Des chercheurs du Dana-Farber Cancer Institute ont développé un test sanguin qui pourrait transformer le diagnostic et la surveillance du myélome multiple (MM) et de ses conditions précurseurs. La nouvelle méthode, connue sous le nom de SWIFT-SEQ, utilise un séquençage unique pour profil pour profil les cellules tumorales circulantes (CTC) dans le sang, offrant une alternative non invasive aux biopsies traditionnelles de la moelle osseuse.
L'étude a été publiée dans Cancer de la nature.
« Beaucoup de travail a été consacré à l'identification des caractéristiques génomiques et transcriptomiques qui prédisent des résultats plus pires en MM, mais nous n'avons toujours pas les tests pour les mesurer chez nos patients, a déclaré l'auteur principal, le Dr Irene M. Ghobrial. » En tant que clinicien, c'est le type de test de nouvelle génération que je voudrais commander pour mes patients. «
Le myélome multiple est un cancer de la moelle osseuse difficile, souvent précédé de conditions telles que la gammopathie monoclonale de la signification indéterminée (MGU) et du myélome multiple qui couve (SMM). Traditionnellement, les biopsies de la moelle osseuse ont été utilisées pour évaluer les risques et surveiller les changements génétiques dans ces conditions. Cependant, ces biopsies sont douloureuses, peu fréquentes et la technique d'accompagnement, l'hybridation in situ par fluorescence (FISH), ne parvient souvent pas à des résultats clairs, conduisant à une évaluation des risques moins efficace et à influencer les décisions de traitement.
« Ce serait incroyable si nous avions un test sanguin qui peut surpasser les poissons et qui fonctionne chez la majorité des patients – nous pensons que Swift-seq pourrait bien être ce test », a déclaré le Dr Romanos Sklavenitis-Pistofidis, co-auteur.
Swift-Seq offre une alternative innovante en permettant aux médecins d'effectuer des évaluations des risques et une surveillance génétique en utilisant un test sanguin simple, ce qui rend le processus beaucoup plus facile et plus fiable. Au-delà du comptage des CTC, Swift-Seq fournit un profil génétique détaillé, identifiant les changements génétiques clés cruciaux pour comprendre la maladie. Cette méthode dépasse la précision des tests de moelle osseuse comme le poisson. De plus, Swift-SEQ évalue les taux de croissance tumorale et identifie des modèles de gènes importants qui peuvent prédire les résultats des patients, le tout à partir d'un seul échantillon de sang.

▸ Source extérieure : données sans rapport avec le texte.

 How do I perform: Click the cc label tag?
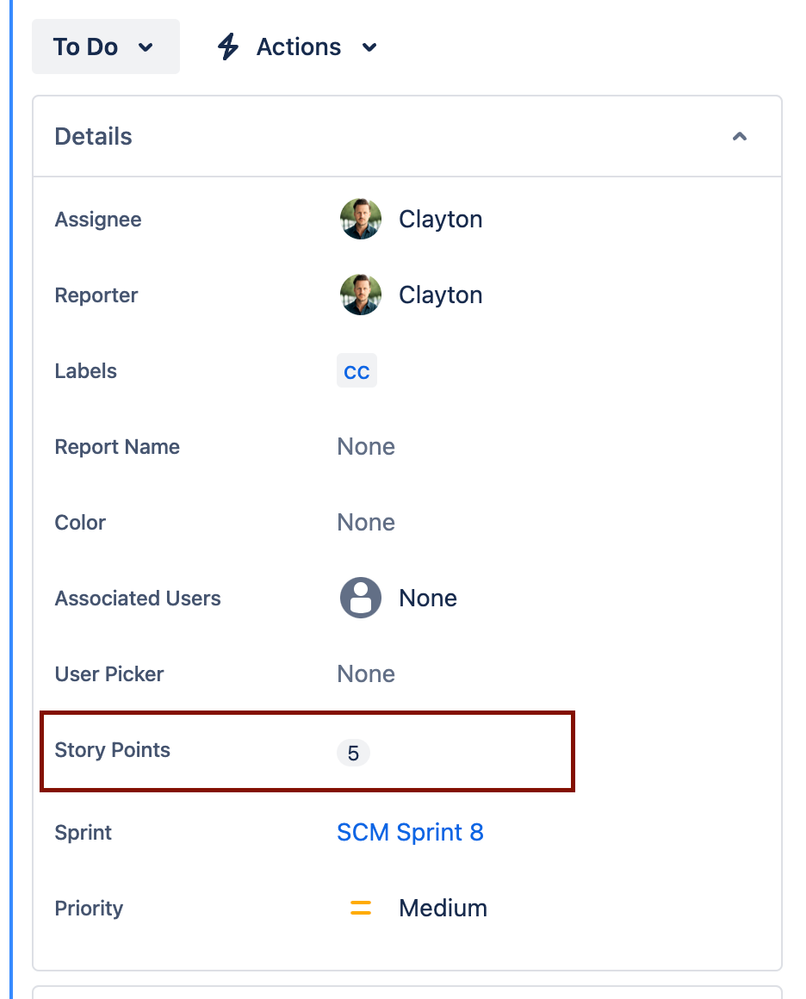point(357,371)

« Swift-Seq est une option puissante car elle peut mesurer le nombre de CTC, caractériser les altérations génomiques de la tumeur, estimer la capacité de prolifération de la tumeur et mesurer les signatures de gènes prognostiquement utiles dans un seul test et à partir d'un échantillon de sang », a déclaré Ghobrial.
L'étude a impliqué 101 patients et des donneurs en bonne santé, démontrant que Swift-SEQ a réussi à capturer les CTC chez 90% des patients atteints de MGU, de SMM et de MM. Il a notamment identifié les CTC chez 95% des patients atteints de SMM et 94% des patients atteints de MM nouvellement diagnostiqués, les groupes les plus susceptibles de bénéficier d'une amélioration de la stratification du risque et de la surveillance génomique. La capacité de Swift-Seq à énumérer les CTC en fonction du code-barres moléculaire de la tumeur, plutôt que de s'appuyer sur des marqueurs de surface cellulaire, le distingue des méthodes existantes comme la cytométrie en flux.
Swift-seq mesure non seulement plusieurs caractéristiques cliniquement pertinentes directement à partir d'un échantillon de sang, mais fournit également de nouvelles informations sur la biologie de la circulation des cellules tumorales.
Nous avons identifié une signature génétique qui, selon nous, capture la capacité circulatoire de la tumeur et peut expliquer en partie certains des mystères inexpliqués de la biologie du myélome. Cela peut avoir un impact énorme sur la façon dont nous pensons à la réduction de la propagation des tumeurs chez les patients atteints de myélome et pourrait conduire au développement de nouveaux médicaments pour les patients. «
Dr Elizabeth D. Lightbody, co-prime auteur
L'introduction de Swift-Seq marque une progression importante dans le diagnostic du myélome, offrant une méthode mini-invasive pour obtenir plusieurs couches d'informations cliniquement utiles à partir d'un seul test sanguin. Cette percée pourrait conduire à de meilleurs résultats pour les patients et à une compréhension plus approfondie de la biologie du myélome.